According to the figures, revenue from international work was £524m last year, down from £535m in 2021, and £624m in 2020. Survey respondents reported international-work revenue of £625m in 2019, meaning the latest figures are the third consecutive year of contraction. However 2019 saw practices’ international revene surge 22% on the previous year.

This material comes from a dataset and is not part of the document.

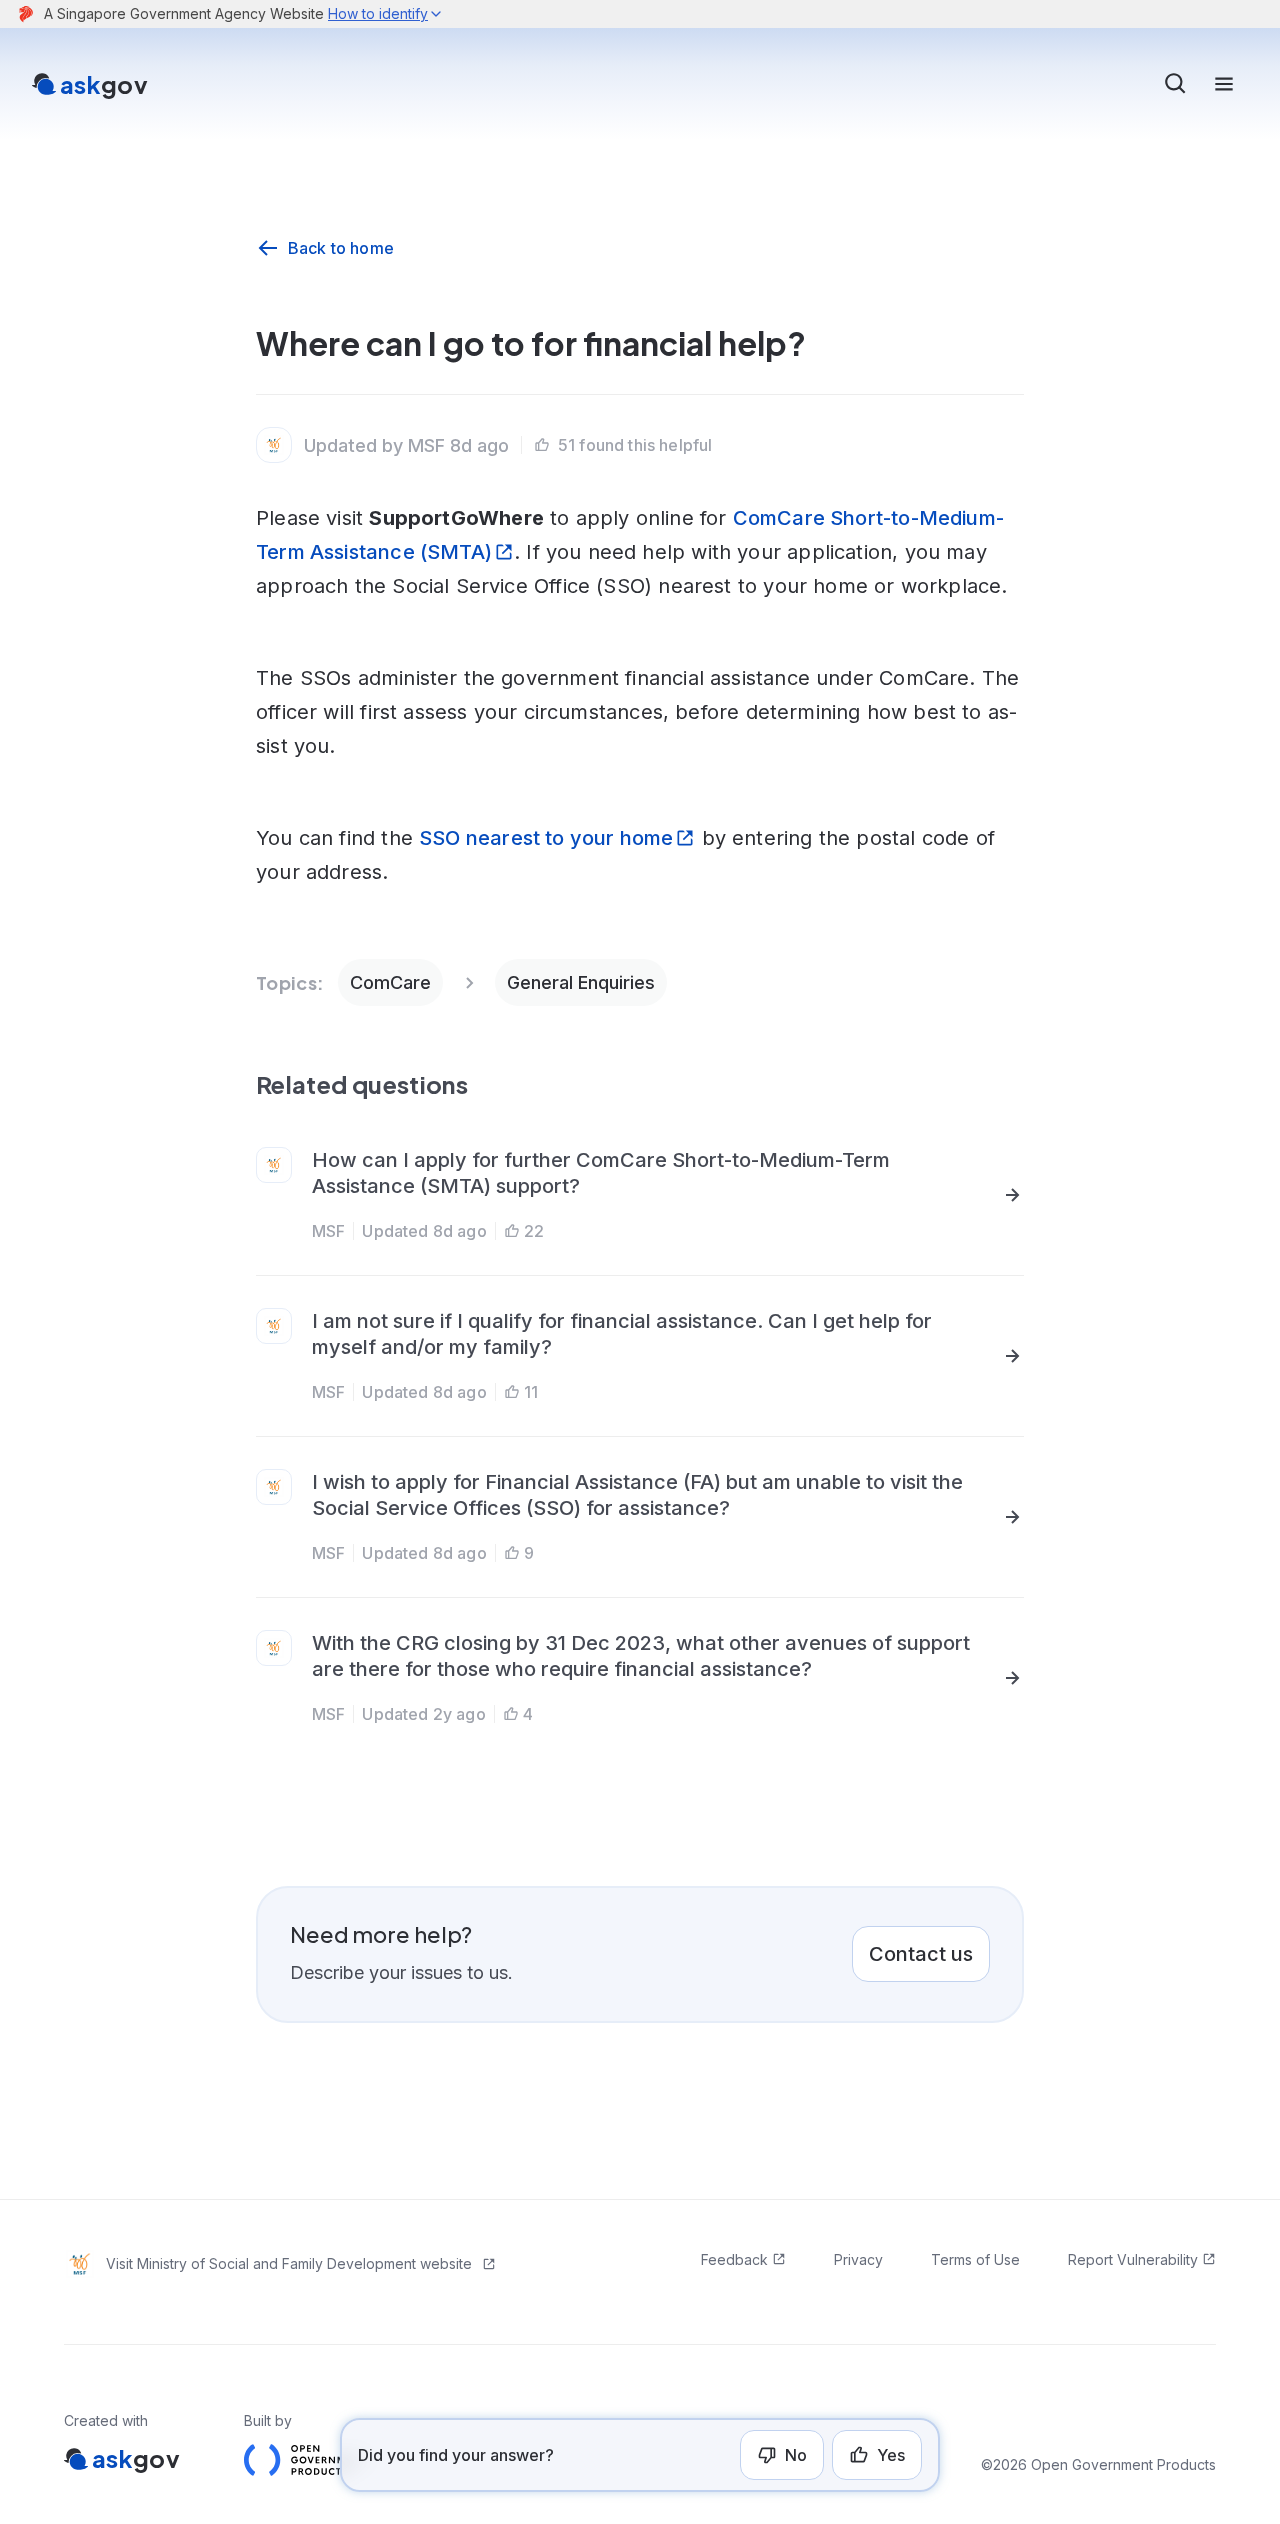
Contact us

RIBA said the 2022 survey results showed evidence of increased income being generated from international work on the part of the largest UK practices – those with 100 staff or more. It said that showed “emerging” potential for improvements in the situation next year and beyond.

The survey found Asia overtaking the Middle East as UK practices’ most significant source of international work.


Source: RIBA

The timeframe for the survey means it does not reflect inflationary pressures felt by design firms over the summer, including the economic fallout from Russia’s invasion of Ukraine.

Adrian Malleson, RIBA’s head of economic research and analysis, said the over-arching message from the survey data was of a profession “holding steady” in the wake of the coronavirus pandemic.

Malleson said overall revenue was up by 1% to £3.1bn while profit was at a similar level to 2021 and staff numbers at practices were up 17% – essentially back to pre-pandemic levels.

“This year’s findings show some signs of recovery and stability – demonstrating the resilience of UK practices, and their ability to rapidly adjust to unprecedented changes. But it’s no boom time,” he said.


Source: RIBA

“The market continues to grapple with numerous challenges ranging from materials shortages and price increases to a scarcity of tradespeople and labourers, and a smaller pool of architectural talent post-Brexit.”

Malleson conceded that the coming 12 months are likely to present more challenges to the architecture sector and urged the government to do some pump-priming.

“With a two-year-long recession forecast, growth is unlikely to return to the UK economy until late 2024 or early 2025. We can expect the construction sector to feel the impacts of this,” he said.

“With public spending set to be cut, RIBA continues to promote the importance of a sustainable design-led renewal of the built environment. Better houses, schools, hospitals alongside rejuvenated town and city centres are required.


Source: RIBA

“Investing in the built environment will increase economic productivity, benefit our communities, and help secure the county’s long-term success.”

Elsewhere in the Business Benchmarking 2022 survey, RIBA reported that equality, diversity and inclusion progress appeared to have stalled, with gender and ethnicity pay gaps widening.

RIBA said more than 50% of practices still did not have EDI staff training in place. It added that the gender pay gap had widened from 15% to 17% since 2021, while the ethnicity pay gap had grown from 14% to 22%, based on data voluntarily submitted by practices with 100 or more staff.

For the first time, the Business Benchmarking report included figures on the notoriously escalating cost of professional indemnity insurance.

It found the all-practice average for cover was £2m, rising to £10m for larger practices – with 20 or more staff.

RIBA chartered practices reported an average PII premium of £32,926, up from £16,874 in 2018.

Malleson said that while the figures equated to a 95% increase in five years, the rise had slowed to 3% in 2021-2022.

“Led by our board and a dedicated group of expert RIBA Council members, we are working with the wider construction sector and insurance industry experts as we seek to secure sustainable premium levels and comprehensive cover for architects’ services,” he said. “We hope to share an update on this work with our members in early 2023.”